---------- INPUT DATA ----------

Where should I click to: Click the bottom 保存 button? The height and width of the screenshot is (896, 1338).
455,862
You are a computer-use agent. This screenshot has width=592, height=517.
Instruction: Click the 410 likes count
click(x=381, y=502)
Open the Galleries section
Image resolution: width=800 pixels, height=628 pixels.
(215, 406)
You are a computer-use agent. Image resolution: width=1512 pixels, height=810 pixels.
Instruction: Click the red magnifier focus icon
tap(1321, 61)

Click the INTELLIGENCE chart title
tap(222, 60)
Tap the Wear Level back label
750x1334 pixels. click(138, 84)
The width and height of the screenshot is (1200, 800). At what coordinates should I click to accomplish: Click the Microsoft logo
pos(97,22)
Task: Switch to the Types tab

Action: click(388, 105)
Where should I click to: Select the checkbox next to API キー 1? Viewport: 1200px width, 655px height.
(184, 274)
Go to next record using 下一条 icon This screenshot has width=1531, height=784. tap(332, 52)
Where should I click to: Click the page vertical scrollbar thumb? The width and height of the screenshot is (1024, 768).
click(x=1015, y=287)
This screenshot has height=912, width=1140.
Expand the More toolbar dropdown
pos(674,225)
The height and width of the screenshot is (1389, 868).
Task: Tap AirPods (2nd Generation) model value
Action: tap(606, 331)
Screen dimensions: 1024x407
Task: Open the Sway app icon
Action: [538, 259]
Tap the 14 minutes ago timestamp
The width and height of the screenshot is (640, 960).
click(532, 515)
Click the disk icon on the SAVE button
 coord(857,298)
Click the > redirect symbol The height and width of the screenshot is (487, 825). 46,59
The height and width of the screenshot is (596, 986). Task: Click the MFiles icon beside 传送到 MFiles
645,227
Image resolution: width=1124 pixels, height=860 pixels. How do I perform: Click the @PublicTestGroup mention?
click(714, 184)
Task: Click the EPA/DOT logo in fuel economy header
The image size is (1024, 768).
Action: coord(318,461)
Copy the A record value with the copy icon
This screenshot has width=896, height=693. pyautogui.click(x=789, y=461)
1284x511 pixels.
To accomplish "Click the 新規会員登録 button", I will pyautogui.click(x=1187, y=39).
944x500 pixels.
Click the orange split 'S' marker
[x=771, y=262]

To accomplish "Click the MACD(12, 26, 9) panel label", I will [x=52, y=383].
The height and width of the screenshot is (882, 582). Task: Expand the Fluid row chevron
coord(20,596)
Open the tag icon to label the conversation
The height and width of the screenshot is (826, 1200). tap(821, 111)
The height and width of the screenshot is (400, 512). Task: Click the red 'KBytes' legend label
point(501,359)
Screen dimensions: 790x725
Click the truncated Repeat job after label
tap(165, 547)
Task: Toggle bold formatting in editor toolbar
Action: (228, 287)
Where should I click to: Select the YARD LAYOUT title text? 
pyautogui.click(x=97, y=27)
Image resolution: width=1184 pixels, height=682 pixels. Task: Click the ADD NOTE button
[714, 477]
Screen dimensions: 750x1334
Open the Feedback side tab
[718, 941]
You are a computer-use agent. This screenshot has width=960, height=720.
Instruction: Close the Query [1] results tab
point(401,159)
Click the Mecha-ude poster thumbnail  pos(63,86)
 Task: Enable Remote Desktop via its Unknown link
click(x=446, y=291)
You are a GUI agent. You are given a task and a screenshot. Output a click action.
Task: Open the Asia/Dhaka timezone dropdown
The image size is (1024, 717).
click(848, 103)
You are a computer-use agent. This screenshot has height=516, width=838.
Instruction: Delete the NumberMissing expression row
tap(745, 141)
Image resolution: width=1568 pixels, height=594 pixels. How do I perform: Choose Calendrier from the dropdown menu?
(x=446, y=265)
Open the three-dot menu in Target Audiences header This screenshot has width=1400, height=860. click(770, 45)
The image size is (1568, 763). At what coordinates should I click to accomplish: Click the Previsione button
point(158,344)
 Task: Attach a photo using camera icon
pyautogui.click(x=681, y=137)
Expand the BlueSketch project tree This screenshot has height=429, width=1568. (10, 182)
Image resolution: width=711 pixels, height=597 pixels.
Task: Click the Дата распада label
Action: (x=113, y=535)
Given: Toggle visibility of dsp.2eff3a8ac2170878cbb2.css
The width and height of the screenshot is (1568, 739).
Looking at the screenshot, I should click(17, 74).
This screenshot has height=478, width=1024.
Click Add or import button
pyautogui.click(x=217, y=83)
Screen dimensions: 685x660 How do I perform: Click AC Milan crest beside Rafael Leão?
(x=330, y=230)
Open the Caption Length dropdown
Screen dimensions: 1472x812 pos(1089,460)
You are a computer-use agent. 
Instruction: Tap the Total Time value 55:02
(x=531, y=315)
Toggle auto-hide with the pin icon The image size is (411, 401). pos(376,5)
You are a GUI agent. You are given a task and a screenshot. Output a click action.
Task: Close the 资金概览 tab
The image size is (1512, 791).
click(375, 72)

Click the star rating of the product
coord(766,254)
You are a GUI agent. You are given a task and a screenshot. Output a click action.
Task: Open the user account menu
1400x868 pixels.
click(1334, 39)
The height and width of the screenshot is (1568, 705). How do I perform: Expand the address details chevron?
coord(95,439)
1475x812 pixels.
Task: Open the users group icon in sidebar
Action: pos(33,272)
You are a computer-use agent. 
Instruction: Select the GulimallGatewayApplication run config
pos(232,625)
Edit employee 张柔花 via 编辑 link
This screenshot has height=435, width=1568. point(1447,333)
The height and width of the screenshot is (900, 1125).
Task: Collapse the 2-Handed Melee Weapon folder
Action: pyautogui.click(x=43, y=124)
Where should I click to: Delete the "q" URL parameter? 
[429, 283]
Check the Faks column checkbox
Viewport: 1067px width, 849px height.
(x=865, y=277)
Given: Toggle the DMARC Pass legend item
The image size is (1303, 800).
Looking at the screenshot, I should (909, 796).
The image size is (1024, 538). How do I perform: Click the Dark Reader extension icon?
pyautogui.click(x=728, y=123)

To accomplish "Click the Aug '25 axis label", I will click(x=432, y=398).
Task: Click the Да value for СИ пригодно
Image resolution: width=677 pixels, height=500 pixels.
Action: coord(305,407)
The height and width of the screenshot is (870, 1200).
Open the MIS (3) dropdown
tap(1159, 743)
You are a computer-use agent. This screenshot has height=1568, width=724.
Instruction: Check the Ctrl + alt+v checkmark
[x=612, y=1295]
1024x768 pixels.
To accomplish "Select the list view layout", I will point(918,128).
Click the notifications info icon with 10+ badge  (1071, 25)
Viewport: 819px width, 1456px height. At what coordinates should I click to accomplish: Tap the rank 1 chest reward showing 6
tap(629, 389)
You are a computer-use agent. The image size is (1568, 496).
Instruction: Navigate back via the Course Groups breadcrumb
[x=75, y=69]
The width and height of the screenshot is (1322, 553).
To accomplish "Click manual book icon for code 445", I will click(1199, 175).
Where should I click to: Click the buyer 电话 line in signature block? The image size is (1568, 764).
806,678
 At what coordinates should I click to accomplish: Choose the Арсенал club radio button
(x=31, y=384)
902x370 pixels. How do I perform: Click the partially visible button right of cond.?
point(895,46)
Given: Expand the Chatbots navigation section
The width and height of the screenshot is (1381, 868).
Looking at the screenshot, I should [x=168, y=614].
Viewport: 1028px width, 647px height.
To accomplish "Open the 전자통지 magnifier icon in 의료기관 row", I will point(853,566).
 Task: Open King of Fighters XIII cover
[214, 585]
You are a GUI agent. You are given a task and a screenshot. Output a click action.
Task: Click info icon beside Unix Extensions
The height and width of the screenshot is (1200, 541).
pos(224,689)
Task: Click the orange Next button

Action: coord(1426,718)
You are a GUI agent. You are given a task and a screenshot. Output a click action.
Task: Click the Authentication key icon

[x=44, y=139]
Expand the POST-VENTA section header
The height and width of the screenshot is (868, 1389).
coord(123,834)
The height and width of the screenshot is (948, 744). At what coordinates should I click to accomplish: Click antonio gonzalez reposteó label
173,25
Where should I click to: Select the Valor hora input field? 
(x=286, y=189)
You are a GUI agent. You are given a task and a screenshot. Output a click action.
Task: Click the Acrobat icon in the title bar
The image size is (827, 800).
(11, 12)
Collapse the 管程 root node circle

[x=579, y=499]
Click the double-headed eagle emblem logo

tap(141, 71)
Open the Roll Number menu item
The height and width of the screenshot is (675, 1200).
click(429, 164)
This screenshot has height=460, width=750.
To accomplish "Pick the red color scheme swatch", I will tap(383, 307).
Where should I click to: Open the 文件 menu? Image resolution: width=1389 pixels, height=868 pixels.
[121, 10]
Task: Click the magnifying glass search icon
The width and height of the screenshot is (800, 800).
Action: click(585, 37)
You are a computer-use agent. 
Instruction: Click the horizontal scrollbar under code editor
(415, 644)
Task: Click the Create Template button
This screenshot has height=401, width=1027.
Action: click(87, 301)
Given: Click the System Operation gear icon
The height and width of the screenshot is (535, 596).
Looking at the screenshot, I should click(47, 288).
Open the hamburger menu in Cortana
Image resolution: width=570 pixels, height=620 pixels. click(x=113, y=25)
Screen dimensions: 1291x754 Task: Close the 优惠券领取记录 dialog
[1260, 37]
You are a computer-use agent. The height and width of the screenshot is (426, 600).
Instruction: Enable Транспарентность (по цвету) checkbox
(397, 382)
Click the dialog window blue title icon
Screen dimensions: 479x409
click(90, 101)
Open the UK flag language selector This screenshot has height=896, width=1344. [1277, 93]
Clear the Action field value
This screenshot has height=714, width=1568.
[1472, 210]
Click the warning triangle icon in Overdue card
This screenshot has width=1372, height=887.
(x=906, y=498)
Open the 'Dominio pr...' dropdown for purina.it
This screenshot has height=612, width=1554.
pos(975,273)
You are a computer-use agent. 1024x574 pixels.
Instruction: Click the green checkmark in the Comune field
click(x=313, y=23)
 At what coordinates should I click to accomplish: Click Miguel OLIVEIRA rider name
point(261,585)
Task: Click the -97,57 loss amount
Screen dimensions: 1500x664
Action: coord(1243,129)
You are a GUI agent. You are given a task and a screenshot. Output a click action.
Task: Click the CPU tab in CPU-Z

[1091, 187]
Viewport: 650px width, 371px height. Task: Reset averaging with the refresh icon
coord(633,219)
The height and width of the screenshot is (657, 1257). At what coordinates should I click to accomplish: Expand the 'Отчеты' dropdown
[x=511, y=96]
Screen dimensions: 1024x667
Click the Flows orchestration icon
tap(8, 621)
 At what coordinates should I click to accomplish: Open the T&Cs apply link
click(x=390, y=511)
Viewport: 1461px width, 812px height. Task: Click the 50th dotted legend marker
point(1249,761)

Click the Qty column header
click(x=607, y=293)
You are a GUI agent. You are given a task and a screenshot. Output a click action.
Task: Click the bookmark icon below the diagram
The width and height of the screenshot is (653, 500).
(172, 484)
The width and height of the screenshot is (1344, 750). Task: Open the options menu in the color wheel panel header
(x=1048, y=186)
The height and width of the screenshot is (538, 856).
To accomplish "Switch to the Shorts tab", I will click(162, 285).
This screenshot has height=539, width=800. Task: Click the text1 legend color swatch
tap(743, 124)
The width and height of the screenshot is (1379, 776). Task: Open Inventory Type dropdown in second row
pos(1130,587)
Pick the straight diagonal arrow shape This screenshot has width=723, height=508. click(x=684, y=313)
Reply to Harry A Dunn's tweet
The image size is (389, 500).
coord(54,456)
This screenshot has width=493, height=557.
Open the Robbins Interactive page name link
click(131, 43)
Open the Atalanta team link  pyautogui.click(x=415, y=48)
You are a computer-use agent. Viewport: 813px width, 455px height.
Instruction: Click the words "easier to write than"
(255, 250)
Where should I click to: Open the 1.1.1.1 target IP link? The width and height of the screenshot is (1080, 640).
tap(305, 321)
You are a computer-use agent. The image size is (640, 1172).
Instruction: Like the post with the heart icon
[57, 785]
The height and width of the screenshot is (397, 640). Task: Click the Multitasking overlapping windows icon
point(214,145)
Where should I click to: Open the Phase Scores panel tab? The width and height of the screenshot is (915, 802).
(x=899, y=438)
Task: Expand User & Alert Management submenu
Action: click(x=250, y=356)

----------

### PROBLEM TO SOLVE
Once you find the line with "The width and height of the screenshot is (1568, 739)." in the entries above, output it and each line after it up to and including the line with "Toggle auto-hide with", and nothing else.

### RESULT OF THE TASK
The width and height of the screenshot is (1568, 739).
Looking at the screenshot, I should click(17, 74).
This screenshot has height=478, width=1024.
Click Add or import button
pyautogui.click(x=217, y=83)
Screen dimensions: 685x660 How do I perform: Click AC Milan crest beside Rafael Leão?
(x=330, y=230)
Open the Caption Length dropdown
Screen dimensions: 1472x812 pos(1089,460)
You are a computer-use agent. 
Instruction: Tap the Total Time value 55:02
(x=531, y=315)
Toggle auto-hide with the pin icon The image size is (411, 401). pos(376,5)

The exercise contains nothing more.